On this issue, and in line with the AG’s recommendation, the Court rejected the plaintiff’s arguments which were based on settled case-law related to exit taxes. The Court noted that such cases relate to the immediate recovery of exit taxes on the ground that such taxes were imposed on unrealized capital gains and therefore created disadvantages in terms of liquidity for taxpayers. However, in the case under dispute, the plaintiff received a remuneration corresponding to the market value of the assets disposed of and therefore the taxpayer was not faced with a liquidity problem. Tax authorities must ensure that the tax on the capital gains realized during the period in which the assets are within their tax jurisdiction is paid. Given the risk that the tax is not paid may increase with the passage of time, the Court considered that immediate taxation appears a proportionate measure to achieve the objective of the rules (i.e. to preserve a balanced allocation of taxing powers).
EU Tax Centre comment
The CJEU decision is consistent with its previous case-law on determining the prevailing freedom in cases where both the free movement of capital and the freedom of establishment might be relevant.
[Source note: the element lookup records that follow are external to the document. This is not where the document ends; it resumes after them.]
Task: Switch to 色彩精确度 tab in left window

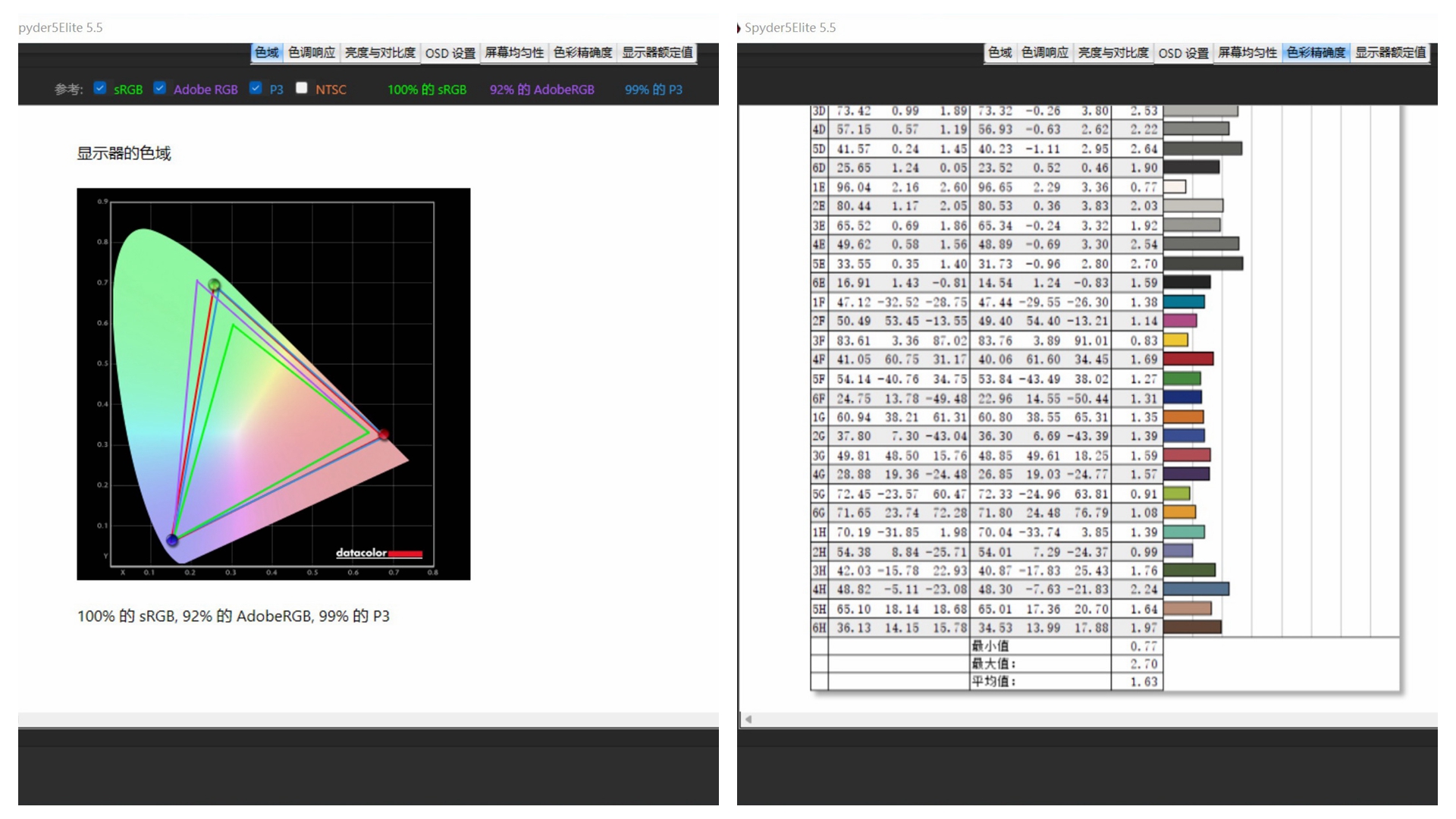Action: (x=582, y=52)
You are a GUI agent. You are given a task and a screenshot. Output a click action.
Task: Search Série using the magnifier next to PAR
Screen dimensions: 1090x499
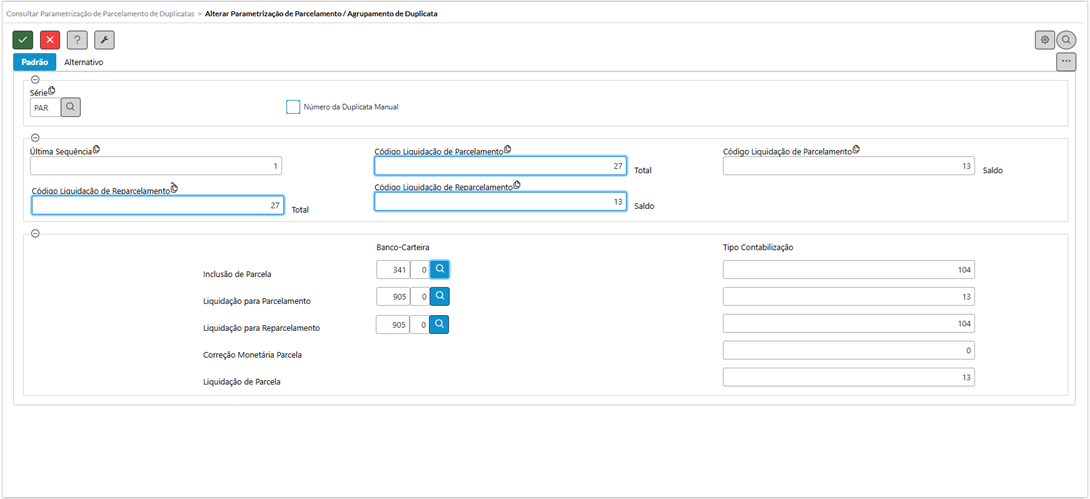click(71, 108)
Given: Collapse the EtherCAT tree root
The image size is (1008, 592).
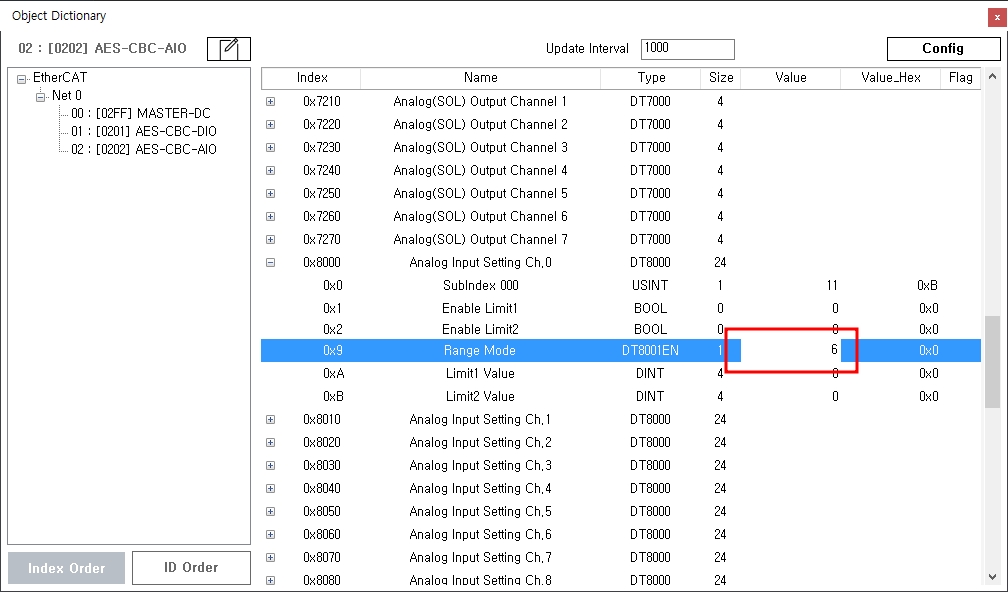Looking at the screenshot, I should click(x=22, y=78).
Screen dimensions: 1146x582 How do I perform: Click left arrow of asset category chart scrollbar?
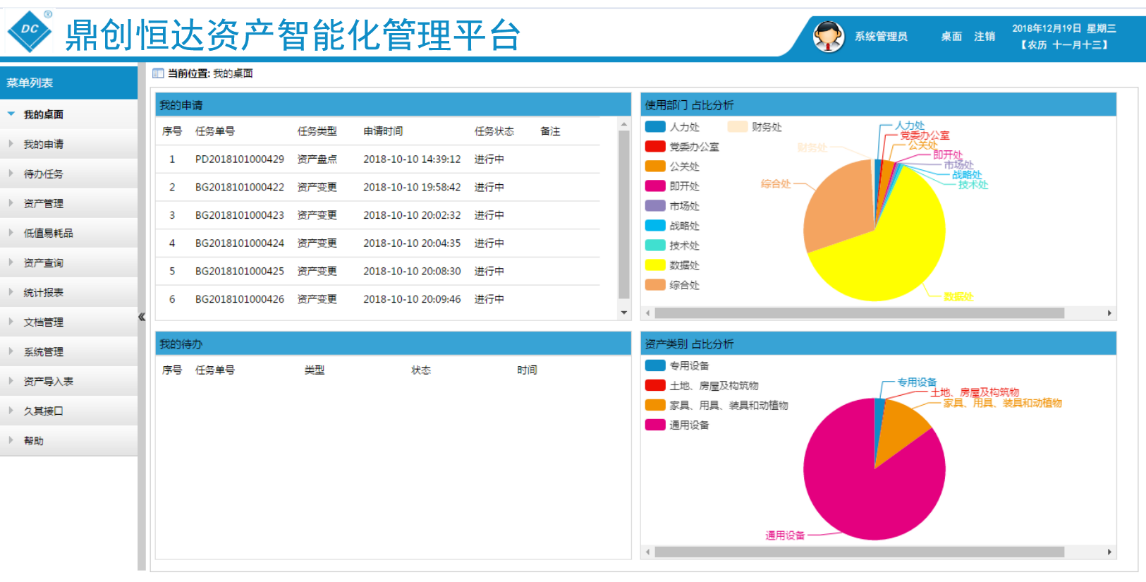[648, 551]
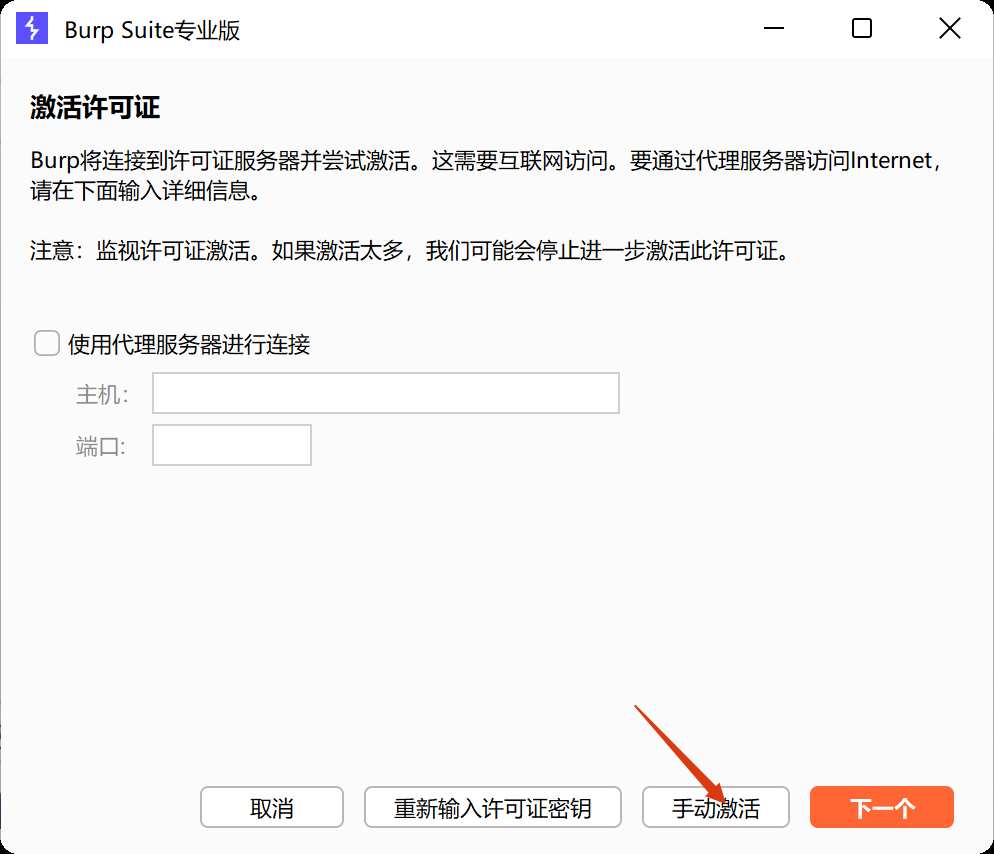The image size is (994, 854).
Task: Proceed with the orange 下一个 button
Action: point(881,808)
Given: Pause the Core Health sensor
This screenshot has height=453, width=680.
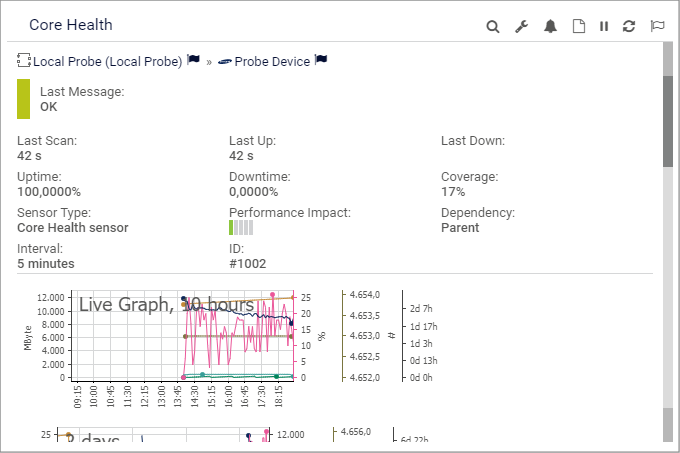Looking at the screenshot, I should pos(604,26).
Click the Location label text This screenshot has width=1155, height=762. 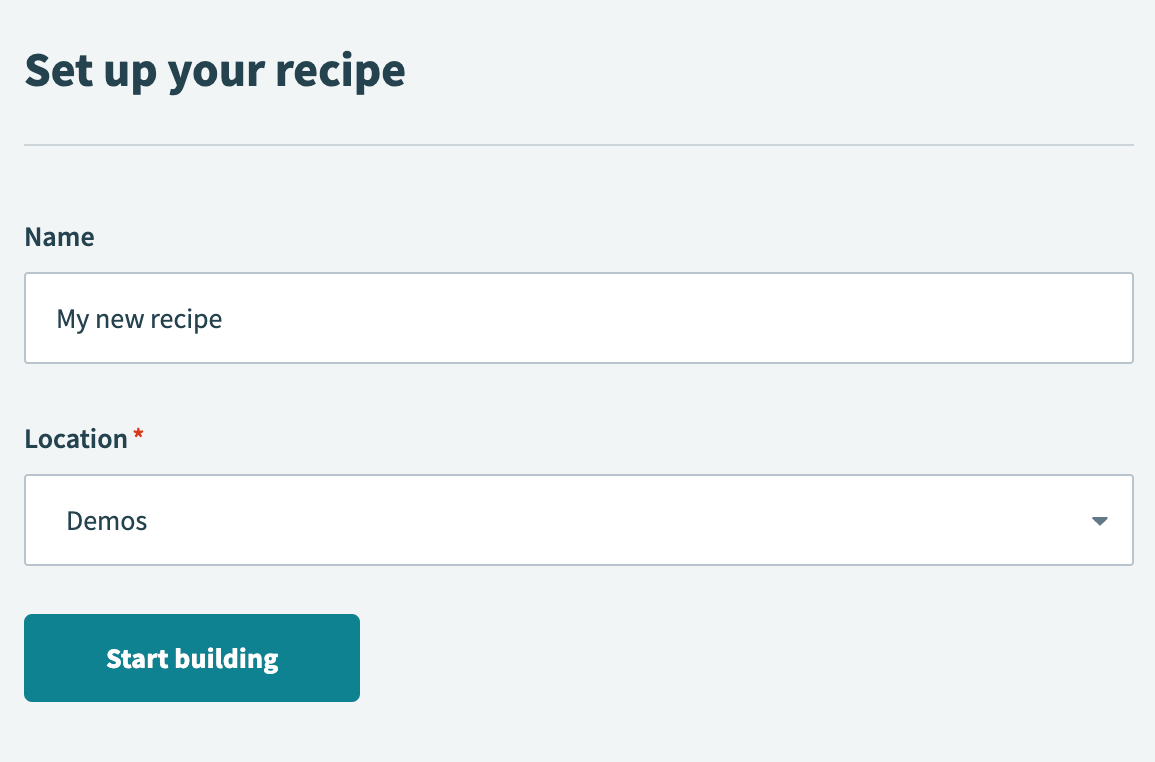coord(78,438)
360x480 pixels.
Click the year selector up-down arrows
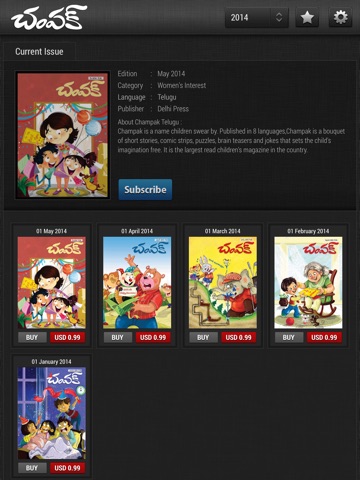[x=279, y=17]
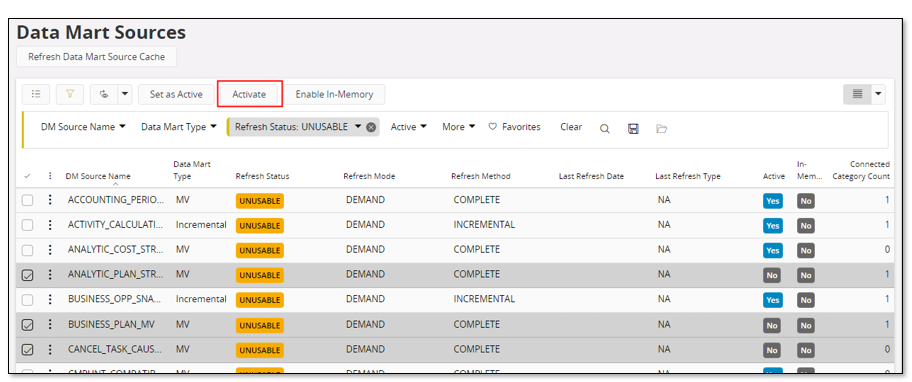The height and width of the screenshot is (382, 912).
Task: Show Favorites in the filter bar
Action: 514,127
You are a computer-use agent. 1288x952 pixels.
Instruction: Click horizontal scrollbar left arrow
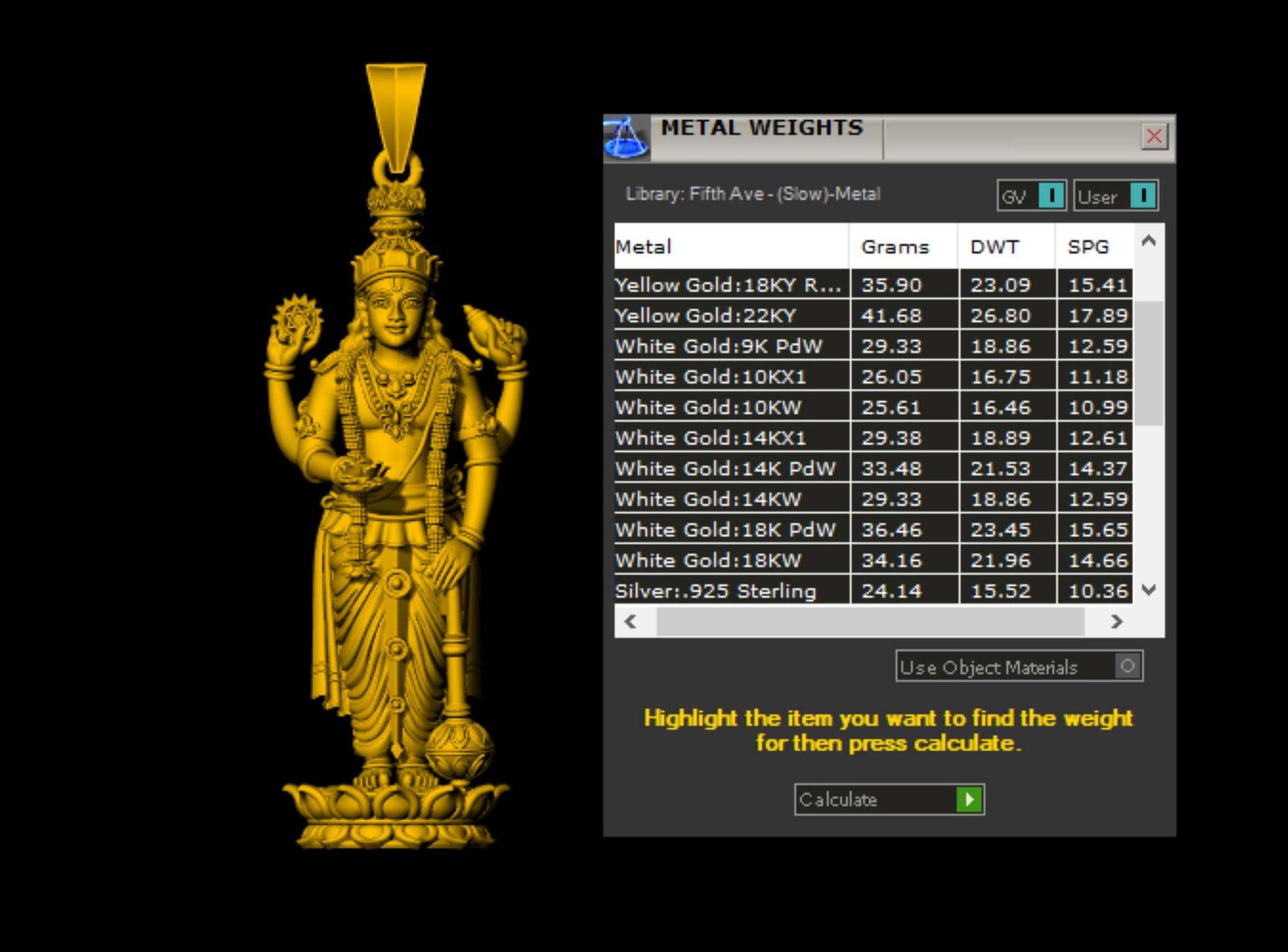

The ruling also clarifies that the case-law on exit taxation can generally not be extrapolated to cases where the plaintiff received a market value remuneration for the assets disposed of.
The CJEU also took the same views as the AG and rejected the interesting comparison invoked by the plaintiff – a transfer from a UK subsidiary of a Dutch parent to a Swiss sister company, with a purely domestic situation – a transfer from a UK subsidiary of a UK parent to a UK sister company. The CJEU considered that in the disputed case, the only entity whose right of establishment could have potentially been breached is the Dutch parent, i.e. the party that had exercised its freedom by establishing a subsidiary in the UK. The location of the recipient (i.e. whether Switzerland or the UK) is therefore not relevant for the purposes of the comparison as it would not affect the Dutch parent’s exercise of its freedoms.
Another point consistent with previous case-law is the clarifications on instances where plaintiffs are entitled to hearings after the AG opinion was issued. There have been other cases – e.g. C-545/19 on the Portuguese taxation of dividends received by foreign UCITS (see Euro Tax Flash 469), where the AG issued controversial opinions. Whilst the Court recalled that merely disagreeing with the AG opinion is not a sufficient ground to re-open the oral procedure, it also helpfully re-confirmed that AG opinions have merely an advisory character and are not binding on the Court.
1 The CJEU remains competent for judicial procedures concerning the UK where registered before the end of the transition period (i.e. December 31, 2020).
2 Under settled case-law, where more than one freedom could be relevant, the prevailing freedom is determined taking into consideration the purpose of the disputed legislation: national legislation intended to apply only to those shareholdings which enable the holder to exert a definite influence on a company’s decisions and to determine its activities falls within the scope of the EU freedom of establishment (Article 49 TFEU), whereas national provisions which apply to shareholdings acquired solely with the intention of making a financial investment without any intention to influence the management and control of the undertaking will be examined exclusively in light of the free movement of capital.